The records:
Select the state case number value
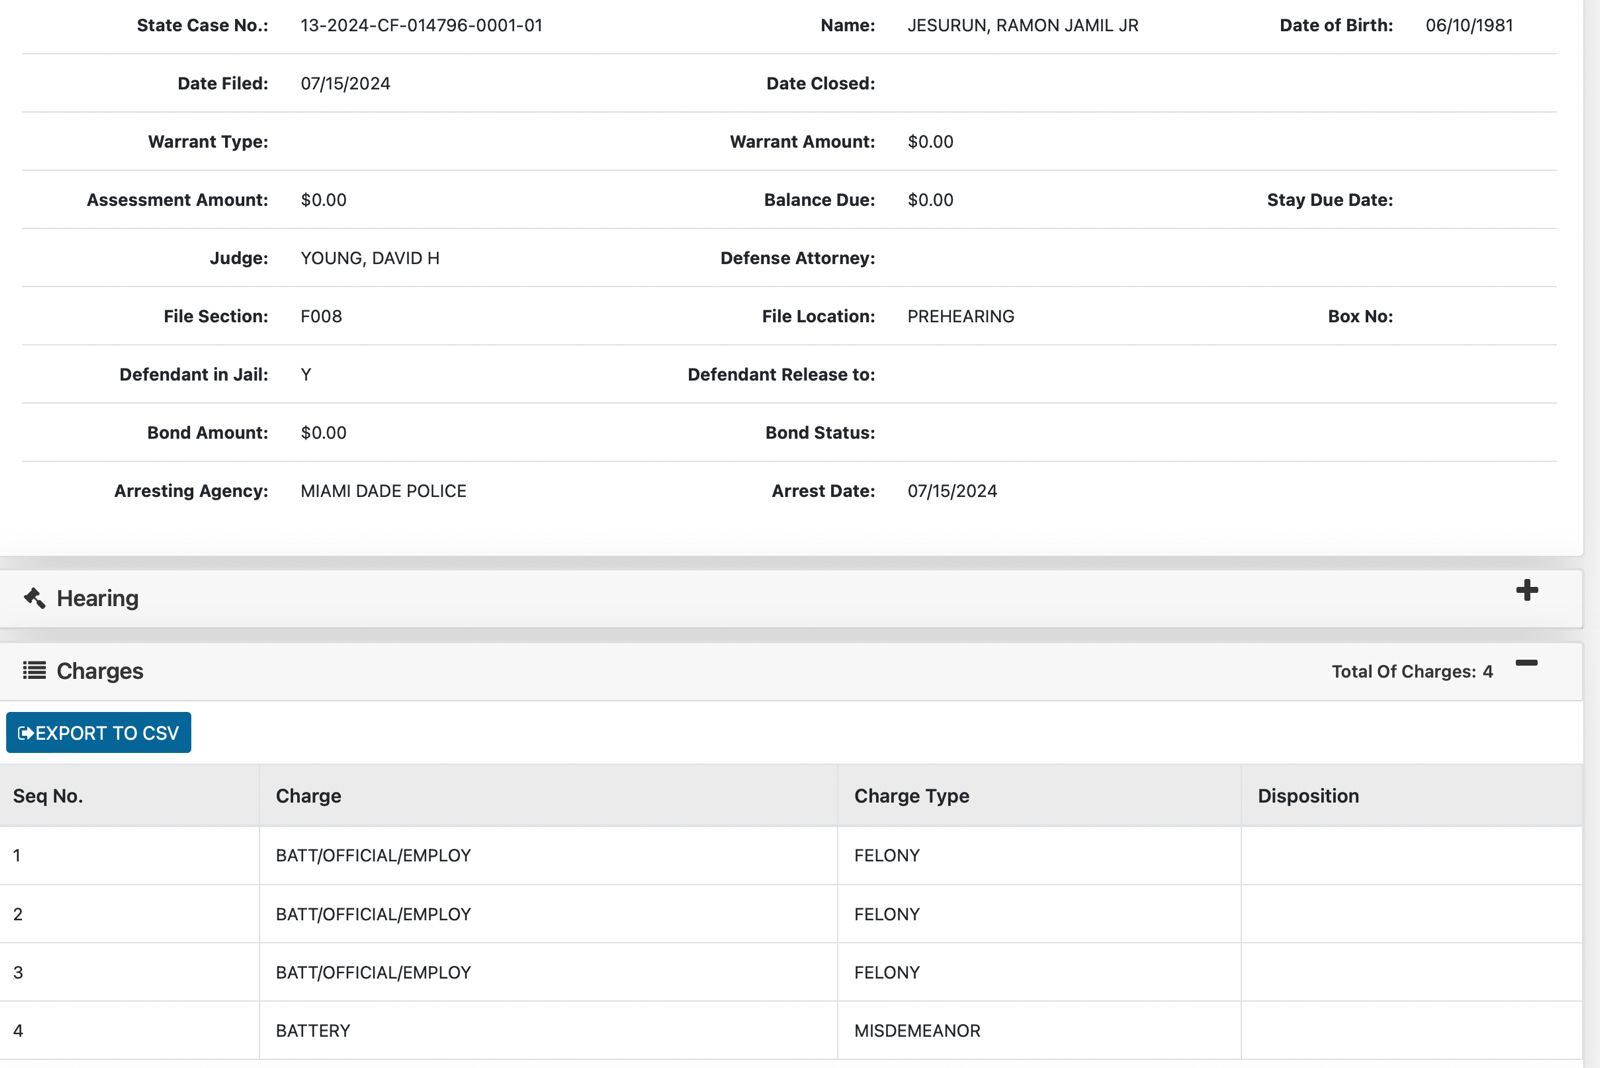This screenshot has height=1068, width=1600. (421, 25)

---

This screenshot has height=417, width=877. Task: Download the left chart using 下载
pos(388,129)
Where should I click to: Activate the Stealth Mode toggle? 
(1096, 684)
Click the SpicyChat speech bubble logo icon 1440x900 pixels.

What you have to do: In the entries above, find the line with "This screenshot has height=417, width=877." and the line with "Click the SpicyChat", then restate word for word both of them and every line between, with nothing more.

Task solution:
This screenshot has height=417, width=877. Task: Download the left chart using 下载
pos(388,129)
Where should I click to: Activate the Stealth Mode toggle? 
(1096, 684)
Click the SpicyChat speech bubble logo icon 1440x900 pixels.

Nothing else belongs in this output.